Dublin is the capital and largest city in Ireland. It’s estimated that over 40% of the population lives within 100 km (62 mi) of the capital. The name itself comes from the Old Irish meaning “dark pool” in reference to the dark tidal pools that develop in the River Liffey. Dublin is a very old city, far older than any city in the US: it celebrated its millennium in 1988 (it was actually a Viking settlement at one time as well). But now, it stands as the center of government, literature, music, arts, education, media, sports, and finance. Trinity College is widely known, especially to fans of James Joyce and other writers. In fact, Dublin is often the setting of many stories, including Joyce’s Dubliners. (I was quite obsessed with moving to Dublin after reading this.)
Ireland adopted the euro as its currency when it joined the European Union. (In contrast, Northern Ireland is part of the UK and uses the pound sterling as its currency.) The economy on the island is a little confusing because on one hand, the two are completely different from each other. But on the other hand, there are also parts of their economy covering all-island economic statuses. Both the Republic of Ireland and Northern Ireland have strong agricultural and energy industries.
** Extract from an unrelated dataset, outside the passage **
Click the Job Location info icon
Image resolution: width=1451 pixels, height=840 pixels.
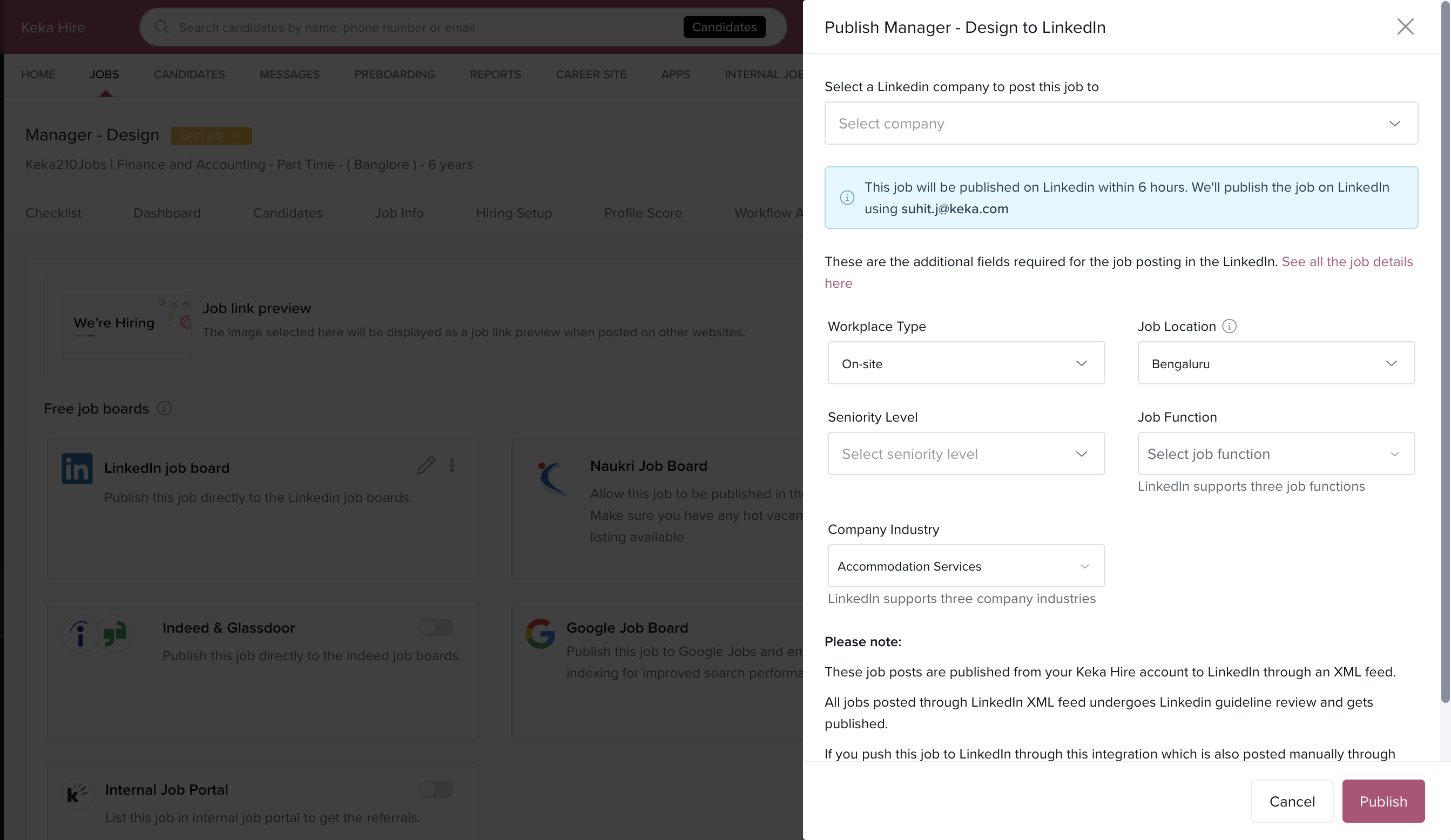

They deal highly in electricity and natural gas, but they are also looking into expanding into wind energy.
Religion has played an important role throughout Ireland’s history. The Catholic Church especially has impacted much of the culture of Ireland. Although roughly 90% of Irish claim to be Roman Catholic, only about 35-40% actually attend church regularly. Saint Patrick is Ireland’s patron saint and namesake of the famous Irish-themed holiday, St. Patrick’s Day (March 17 is the date of his death). Legend has it that the reason there are no snakes in Ireland is because St. Patrick banished them off the island after he was attacked him during a fast. However, it is thought by anthropological scientists that they never found any evidence there were any snakes on the island to begin with after the glaciers melted.
Ireland has two official languages: Irish and English. Irish is sometimes referred to as Irish Gaelic and is related to Scottish Gaelic and Manx (spoken on the Isle of Man, an island located in the Irish Sea between Ireland and Great Britain). Although Irish is taught in schools, only about 10% of the population speaks Irish outside of school; there are more speakers outside of the urban areas than in the larger cities. The app Duolingo just added Irish to its list of language courses for English speakers. I did the first lesson a while back and was very surprised at how it sounds. I may go on and do more since I’m almost finished with the Spanish track.
Yes, it is true that the Irish (and Scots for that matter) are generally not as tall as other ethnic groups. I, myself, topped out at 5’ ½” at the age of 14. And yes, roughly 9% of Irish are natural red heads. Dublin is the City of Pubs: there is roughly one pub for every hundred people. Its oldest pub was founded around 900 years ago. And they are the 2nd highest (per capita) in alcohol consumption—behind Czech Republic. The shamrock, the harp, and the Celtic cross, and the color green are all symbols of Ireland. Halloween actually has its roots in Ireland with the harvest festival called Samhain. The Irish surname that starts with “Mac” means “son of” while the surname that starts with “O’” means “grandson of.” Ireland has produced many scientists who have come up with many inventions and scientific theories that have changed the world as we know it. And just yesterday, Ireland made history for being the first country in the world to allow gay marriage based on a popular vote. This vote was so important to them that there was a popular Twitter hashtag called #hometovote where Irish people all over the world were flying home in order to vote. I’m so proud of them and dream that it would happen here. But instead, I’ll just make some Irish food in solidarity with them. I’ve got my recipes all picked out along with my Smithwicks and some episodes of Father Ted queued up, of course.